Some firms will charge by the hour, which is more common for remodeling projects. Hourly rates can be as low as $45 an hour for an intern in a low-cost living area or as high as $315 an hour for a principal working in a major metropolitan area. The common range for hourly rates is $110 to $200 for Kansas-based firms.
Based on market reports, the average cost is about $5,438 for the range of about $4,282 to $6,595, depending on the scope of work. Additionally, some firms follow a cost-up method where there is a markup for purchased decorations, furniture, accessories, and artwork. Large-scale projects tend to use a fixed or flat rate fee.
What Leading Custom Home Builders and Architects that Serve the Kansas Area Say
Todd Hill, founder and owner of Todd Hill Homes, shared about his firm’s experiences based on recent above-grade projects. A value-conscious custom home project was priced at $300 per square foot, and higher quality homes were priced at $325 to $350 per square foot. Meanwhile, a high-end custom home was priced around $400 to $450 per square foot.
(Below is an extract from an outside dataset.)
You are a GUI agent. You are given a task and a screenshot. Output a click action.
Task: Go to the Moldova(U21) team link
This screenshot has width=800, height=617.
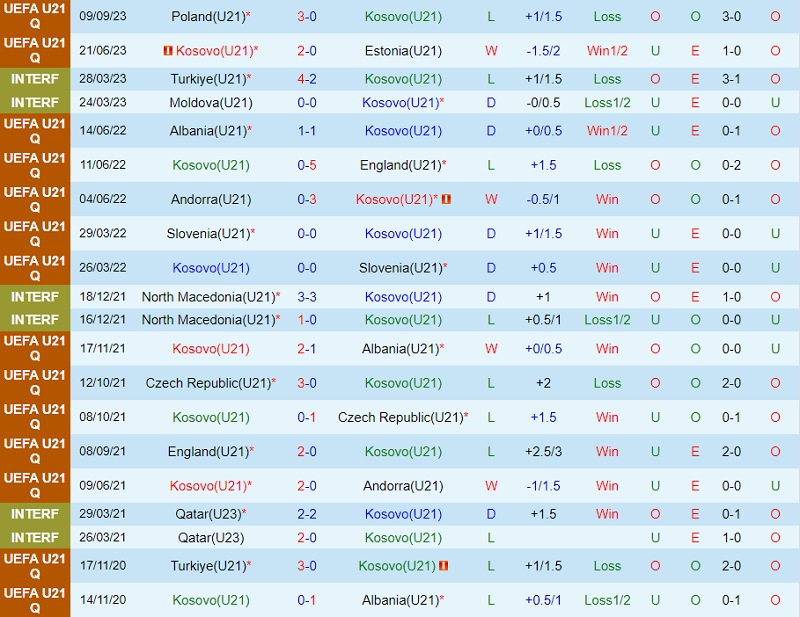pyautogui.click(x=211, y=102)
Hill believes that costs will continue to rise over the coming years, mostly due to supply issues, labor shortages, demand, and fuel increases. Despite this, Hill expects the industry will continue to experience increased project opportunities. He said, “Our customers are not very concerned about interest rates. Our customers typically have a large stock market portfolio so I see the industry continue to be busy as long as the market is up.”
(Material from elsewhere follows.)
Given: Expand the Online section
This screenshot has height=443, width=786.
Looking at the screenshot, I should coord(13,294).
Chris Fein, principal of Forward Design | Architecture, provided cost estimates for architectural work in Kansas. For less involved work, homeowners can expect to be charged about 5 to 6% of total construction costs. More customized services will require higher pricing, ranging from 12 to 18%, depending on the project scale.
“It is a strange world right now. Construction costs are very high, and material shortages are not helping. I don’t see this making any large adjustments down in the coming year,” Fein said regarding an outlook for the construction industry.
Fein advises clients and homeowners to try and not to be overly fashionable with their projects. It is recommended that they focus on classic design ideas and finishes for the more permanent portions of a house, which will reduce the need for redesigning and remodeling.
Based on feedback from Leslie Beck, marketing manager of high-end firm GastingerWalker&, it is also possible for clients to be charged 10-15% of construction costs for the architectural fee.
“The costs of architectural fees for these custom high-end homes stay fairly consistent from year to year as they parallel the inflation of construction costs,” Beck added.
The Future of Kansas’ Residential Construction Industry
Market experts in the residential construction industry believe that the high construction costs, material and labor shortages, and high demand will not change any time soon. Additionally, with the demand for homes being higher than supply, market experts anticipate that the main problem will be increasing supply levels.
There is also the expectation that the residential construction industry will experience an uptick in construction projects. This trend is reflected across the nation.
New Infrastructure Law
The Kansas construction industry is expected to benefit from the new infrastructure law. It has been described as a “shot in the arm,” which is expected to provide a positive, trickle-down effect on other industries. This infrastructure law has $1 trillion set aside for infrastructure projects over the next five years.
Funding coming from the law will provide jobs for the 30,000 construction workers in the Kansas area, which will also push forward backlogged projects. The new infrastructures that will be up as a result of the funding are expected to encourage economic growth, which will then lead to more jobs that create opportunities for those who need them.
Development in the area may also entice inward-bound traffic like interested employers and families. This increase in residents will provide a boost for the residential construction industry.